In an article in the British Medical Journal, they warn that young cancer survivors can experience side effects for many decades after treatment.
These can include infertility problems, heart failure and depression.
There are more than 2,000 new cases of cancer a year in the UK in 15- to 24-year-olds.
In the UK, cancer cases among 15- to 24-year-olds have risen by 19% since the mid-1990s.
The authors of the article, all linked to Cambridge University, looked at previous studies and trials to describe the wide range of effects of chemotherapy drugs which may only come to light in later life.
These effects were different from those seen in younger children and adults who had undergone chemotherapy treatment, they said, although they did not know why.

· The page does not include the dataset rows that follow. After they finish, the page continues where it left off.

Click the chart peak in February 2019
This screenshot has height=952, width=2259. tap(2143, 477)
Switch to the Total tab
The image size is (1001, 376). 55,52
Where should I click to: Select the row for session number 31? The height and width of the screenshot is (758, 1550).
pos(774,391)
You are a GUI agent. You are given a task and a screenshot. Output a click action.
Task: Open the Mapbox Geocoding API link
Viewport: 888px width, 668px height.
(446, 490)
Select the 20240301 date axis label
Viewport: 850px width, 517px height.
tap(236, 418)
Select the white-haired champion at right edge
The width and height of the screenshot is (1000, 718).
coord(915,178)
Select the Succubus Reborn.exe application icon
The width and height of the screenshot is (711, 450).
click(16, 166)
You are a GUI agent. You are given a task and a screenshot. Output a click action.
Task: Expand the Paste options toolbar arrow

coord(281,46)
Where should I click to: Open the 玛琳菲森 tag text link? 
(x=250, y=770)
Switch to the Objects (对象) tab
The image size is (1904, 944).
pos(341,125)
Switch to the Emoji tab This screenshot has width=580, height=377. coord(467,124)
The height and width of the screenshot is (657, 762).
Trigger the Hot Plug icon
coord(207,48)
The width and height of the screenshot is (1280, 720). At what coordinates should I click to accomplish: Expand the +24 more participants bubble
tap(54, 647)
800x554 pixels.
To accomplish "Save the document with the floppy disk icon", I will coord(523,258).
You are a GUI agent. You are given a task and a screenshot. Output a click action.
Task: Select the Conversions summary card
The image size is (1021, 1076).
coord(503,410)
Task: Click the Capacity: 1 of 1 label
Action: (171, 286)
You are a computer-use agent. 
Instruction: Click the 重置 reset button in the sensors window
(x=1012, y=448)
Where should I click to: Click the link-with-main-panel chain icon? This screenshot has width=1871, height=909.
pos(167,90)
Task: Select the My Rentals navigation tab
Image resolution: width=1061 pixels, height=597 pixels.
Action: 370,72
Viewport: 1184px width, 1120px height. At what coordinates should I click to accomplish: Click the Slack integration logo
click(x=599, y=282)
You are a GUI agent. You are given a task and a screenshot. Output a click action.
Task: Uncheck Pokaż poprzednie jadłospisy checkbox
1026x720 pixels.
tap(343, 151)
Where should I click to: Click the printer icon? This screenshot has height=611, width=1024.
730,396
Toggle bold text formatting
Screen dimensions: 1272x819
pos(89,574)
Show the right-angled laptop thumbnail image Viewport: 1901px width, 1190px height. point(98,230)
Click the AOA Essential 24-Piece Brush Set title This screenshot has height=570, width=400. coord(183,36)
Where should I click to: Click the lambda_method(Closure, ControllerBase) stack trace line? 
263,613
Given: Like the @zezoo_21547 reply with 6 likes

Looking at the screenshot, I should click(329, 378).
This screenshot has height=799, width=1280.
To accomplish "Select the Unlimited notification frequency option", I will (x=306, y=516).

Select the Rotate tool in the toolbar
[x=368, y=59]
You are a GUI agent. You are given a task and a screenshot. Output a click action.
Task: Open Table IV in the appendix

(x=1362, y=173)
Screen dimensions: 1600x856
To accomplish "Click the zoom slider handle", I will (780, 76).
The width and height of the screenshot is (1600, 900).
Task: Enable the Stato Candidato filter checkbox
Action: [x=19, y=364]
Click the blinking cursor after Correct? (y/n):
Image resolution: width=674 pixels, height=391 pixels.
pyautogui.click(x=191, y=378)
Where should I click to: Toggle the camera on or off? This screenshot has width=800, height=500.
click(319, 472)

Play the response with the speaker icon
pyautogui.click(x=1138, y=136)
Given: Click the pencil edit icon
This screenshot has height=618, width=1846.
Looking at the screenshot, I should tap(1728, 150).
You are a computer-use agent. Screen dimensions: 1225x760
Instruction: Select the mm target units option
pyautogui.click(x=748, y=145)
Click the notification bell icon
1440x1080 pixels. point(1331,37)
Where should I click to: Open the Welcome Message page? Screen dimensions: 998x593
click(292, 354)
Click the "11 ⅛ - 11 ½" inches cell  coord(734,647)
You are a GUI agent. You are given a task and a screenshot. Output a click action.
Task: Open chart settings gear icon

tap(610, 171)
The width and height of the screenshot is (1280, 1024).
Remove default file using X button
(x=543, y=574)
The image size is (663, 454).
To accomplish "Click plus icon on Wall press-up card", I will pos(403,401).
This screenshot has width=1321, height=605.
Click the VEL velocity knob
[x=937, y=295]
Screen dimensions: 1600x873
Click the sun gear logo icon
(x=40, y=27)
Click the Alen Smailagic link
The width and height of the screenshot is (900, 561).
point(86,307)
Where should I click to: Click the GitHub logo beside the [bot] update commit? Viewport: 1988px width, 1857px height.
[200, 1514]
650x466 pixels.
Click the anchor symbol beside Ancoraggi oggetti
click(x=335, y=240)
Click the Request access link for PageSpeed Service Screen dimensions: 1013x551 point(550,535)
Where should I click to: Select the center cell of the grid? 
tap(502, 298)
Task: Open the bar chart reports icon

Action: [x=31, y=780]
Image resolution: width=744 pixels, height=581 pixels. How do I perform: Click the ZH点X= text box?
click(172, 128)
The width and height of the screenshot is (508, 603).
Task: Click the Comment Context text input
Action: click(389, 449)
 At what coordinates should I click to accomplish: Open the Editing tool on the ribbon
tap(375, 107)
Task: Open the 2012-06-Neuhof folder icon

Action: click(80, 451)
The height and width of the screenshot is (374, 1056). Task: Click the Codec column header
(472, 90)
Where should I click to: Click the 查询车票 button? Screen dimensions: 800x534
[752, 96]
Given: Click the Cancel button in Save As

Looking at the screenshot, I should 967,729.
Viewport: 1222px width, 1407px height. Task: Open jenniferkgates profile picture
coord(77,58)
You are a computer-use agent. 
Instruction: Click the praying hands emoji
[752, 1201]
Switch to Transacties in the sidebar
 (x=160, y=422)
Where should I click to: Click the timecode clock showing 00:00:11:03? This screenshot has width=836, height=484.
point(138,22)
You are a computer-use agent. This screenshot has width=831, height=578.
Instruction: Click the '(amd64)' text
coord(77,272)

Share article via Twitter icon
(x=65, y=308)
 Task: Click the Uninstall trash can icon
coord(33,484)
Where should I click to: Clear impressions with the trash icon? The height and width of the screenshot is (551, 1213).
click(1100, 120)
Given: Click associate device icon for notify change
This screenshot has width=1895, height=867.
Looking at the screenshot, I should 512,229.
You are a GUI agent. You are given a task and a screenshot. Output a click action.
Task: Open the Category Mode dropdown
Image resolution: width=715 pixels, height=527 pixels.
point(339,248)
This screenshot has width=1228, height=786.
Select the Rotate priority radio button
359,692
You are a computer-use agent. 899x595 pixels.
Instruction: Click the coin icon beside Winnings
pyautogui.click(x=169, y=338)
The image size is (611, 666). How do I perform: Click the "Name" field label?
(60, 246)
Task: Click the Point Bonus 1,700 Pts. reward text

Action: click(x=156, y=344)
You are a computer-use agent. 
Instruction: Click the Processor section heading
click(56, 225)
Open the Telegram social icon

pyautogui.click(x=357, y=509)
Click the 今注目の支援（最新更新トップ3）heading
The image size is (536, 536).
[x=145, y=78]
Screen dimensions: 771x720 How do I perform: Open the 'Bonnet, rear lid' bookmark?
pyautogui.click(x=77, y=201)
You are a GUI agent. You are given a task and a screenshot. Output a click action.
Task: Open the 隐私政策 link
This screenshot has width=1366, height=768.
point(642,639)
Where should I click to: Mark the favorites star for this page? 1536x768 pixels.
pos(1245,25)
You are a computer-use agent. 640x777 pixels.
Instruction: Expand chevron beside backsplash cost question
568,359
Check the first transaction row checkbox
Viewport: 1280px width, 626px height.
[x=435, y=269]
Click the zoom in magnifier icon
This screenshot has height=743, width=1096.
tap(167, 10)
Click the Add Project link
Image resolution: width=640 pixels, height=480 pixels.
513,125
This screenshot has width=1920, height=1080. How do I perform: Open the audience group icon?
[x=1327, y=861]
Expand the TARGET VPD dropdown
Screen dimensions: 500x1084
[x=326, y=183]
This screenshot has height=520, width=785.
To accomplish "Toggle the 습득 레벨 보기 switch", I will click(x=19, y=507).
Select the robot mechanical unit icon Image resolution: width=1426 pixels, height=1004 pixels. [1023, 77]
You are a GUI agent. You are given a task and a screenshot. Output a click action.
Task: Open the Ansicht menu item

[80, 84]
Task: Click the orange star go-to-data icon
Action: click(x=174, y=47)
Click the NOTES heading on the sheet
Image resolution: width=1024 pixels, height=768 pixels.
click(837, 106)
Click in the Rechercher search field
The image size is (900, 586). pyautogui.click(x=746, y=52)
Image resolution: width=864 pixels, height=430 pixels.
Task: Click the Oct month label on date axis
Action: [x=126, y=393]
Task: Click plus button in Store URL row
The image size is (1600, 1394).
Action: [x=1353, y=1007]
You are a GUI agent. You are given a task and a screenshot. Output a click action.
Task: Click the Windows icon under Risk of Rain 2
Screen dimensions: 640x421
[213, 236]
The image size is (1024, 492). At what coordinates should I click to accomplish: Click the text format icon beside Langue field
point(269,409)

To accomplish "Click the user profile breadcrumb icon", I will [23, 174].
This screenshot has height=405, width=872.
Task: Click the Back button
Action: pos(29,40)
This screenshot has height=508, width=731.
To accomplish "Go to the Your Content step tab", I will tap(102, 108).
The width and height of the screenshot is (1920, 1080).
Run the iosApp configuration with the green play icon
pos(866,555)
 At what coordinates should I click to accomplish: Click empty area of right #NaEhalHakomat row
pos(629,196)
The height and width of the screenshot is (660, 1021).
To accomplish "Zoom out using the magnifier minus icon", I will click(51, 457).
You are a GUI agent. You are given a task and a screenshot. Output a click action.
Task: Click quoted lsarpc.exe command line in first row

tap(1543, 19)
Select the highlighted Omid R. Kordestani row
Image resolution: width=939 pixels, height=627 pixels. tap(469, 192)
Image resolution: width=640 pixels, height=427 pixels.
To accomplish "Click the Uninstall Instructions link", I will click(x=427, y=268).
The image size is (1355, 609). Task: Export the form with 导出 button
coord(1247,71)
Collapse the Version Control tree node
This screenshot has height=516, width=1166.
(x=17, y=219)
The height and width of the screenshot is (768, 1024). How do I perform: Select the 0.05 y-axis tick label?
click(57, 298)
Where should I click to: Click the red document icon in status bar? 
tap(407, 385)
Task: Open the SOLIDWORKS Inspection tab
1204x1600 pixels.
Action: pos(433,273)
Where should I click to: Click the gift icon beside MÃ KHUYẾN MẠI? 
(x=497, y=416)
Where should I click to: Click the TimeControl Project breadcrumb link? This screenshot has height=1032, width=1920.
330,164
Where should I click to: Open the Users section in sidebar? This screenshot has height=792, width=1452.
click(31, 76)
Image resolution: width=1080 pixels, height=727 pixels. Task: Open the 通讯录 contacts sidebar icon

The late effects of chemotherapy can include:
- memory loss
- stress, anxiety and depression
- coronary artery disease
Dr Saif Ahmad, academic special registrar in clinical oncology at Addenbrooke's Hospital, Cambridge, said it was important for GPs to give young people advice to stop the late effects from occurring.
He said they should try to talk about potential side-effects at an early stage and tackle some head on, such as the possibility of loss of fertility for example.
This could mean discussing ways of preserving fertility, referring the young person to a clinic and - for female patients - talking about new ways of freezing ovarian tissue before treatment.
"If you're a teenager or young adult who has had cancer treatment, you have 20% less chance of becoming pregnant compared to others who haven't had chemotherapy - and some patients will become infertile," Dr Ahmad said.
And it was essential to pick up on signs of heart problems.
"If heart failure can be picked up early and the right drugs used, then side-effects can be reversed," he said.
The article said GPs should actively ask about psychosocial issues such as coping with work and the fear of the disease returning.
GPs should also find support groups to help young people talk about issues worrying them.
Communicating about the after-effects of cancer was a two-way process, Dr Ahmad said.
"If you don't talk about these issues, then they won't talk to you about them," he said.